When you enter e.g. 'kitten', you'll get back some reasonable things like 'bitten', 'britain', and 'smitten', but you'll also get back crap like 'bitton', 'brittain', 'brittan', 'brittin', 'britton', 'ditton', 'fitton', etc.

Some of these are rare words, and some are just mistakes. Regardless, we don't want them in our output. They clutter up the place and make the good rhymes harder to see.

We don't want to get rid of them entirely, though; occasionally that rare word is exactly the one you want, or a good word gets misfiled as rare.

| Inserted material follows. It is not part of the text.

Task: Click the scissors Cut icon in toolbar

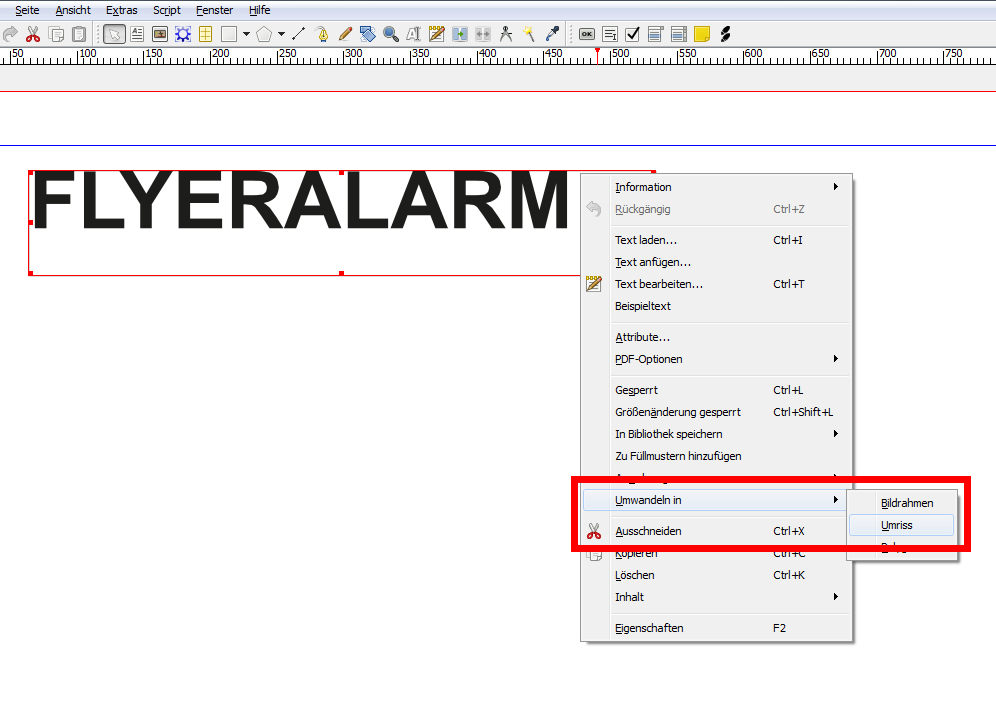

So instead we put them in the 'dregs' bucket, which shows up as "For the desperate:" on the website.

we use lemma_en and WordNet for word frequency data, to distinguish rare words from common words. lemma_en has better coverage than WordNet, but also includes some false positives.

Also we filter out slurs.

Semantic Relatedness

Currently, Rhyme Ninja outsources its semantic relatedness to the Datamuse API.

Putting it all together

When you enter a single word, Rhyme Ninja displays rhymes for that word (separating out the rare words, where rarity is computed as described above) and in a separate column, displays sets of rhyming words. The sets of rhyming words are computed as follows:

Compute the set of all words semantically related to INPUT_REL1, call it RELATEDS1.
For each word REL1 in RELATEDS1,
Get all rhymes RHYME1 of REL1.
If R is in RELATEDS1, compute R's rhyme signature RSIG and put RHYME1 in the bucket labeled RSIG.
Return all buckets with two or more words in them.

When you enter two words, Rhyme Ninja first displays rhymes for WORD1 that are semantically related to WORD2,
and in a separate column, displays pairs of rhyming words (RHYME1 / RHYME2) in which RHYME1 is related to WORD1 and RHYME2 is related to WORD2.

Compute the set of all words semantically related to INPUT_REL1, call it RELATEDS1.
Compute the set of all words semantically related to INPUT_REL2, call it RELATEDS2.
For each word REL1 in RELATEDS1,
Get all rhymes RHYME of REL1.
If RHYME rhymes with REL1 and is related to INPUT_REL2, we win! "REL1 / RHYME" is a pair.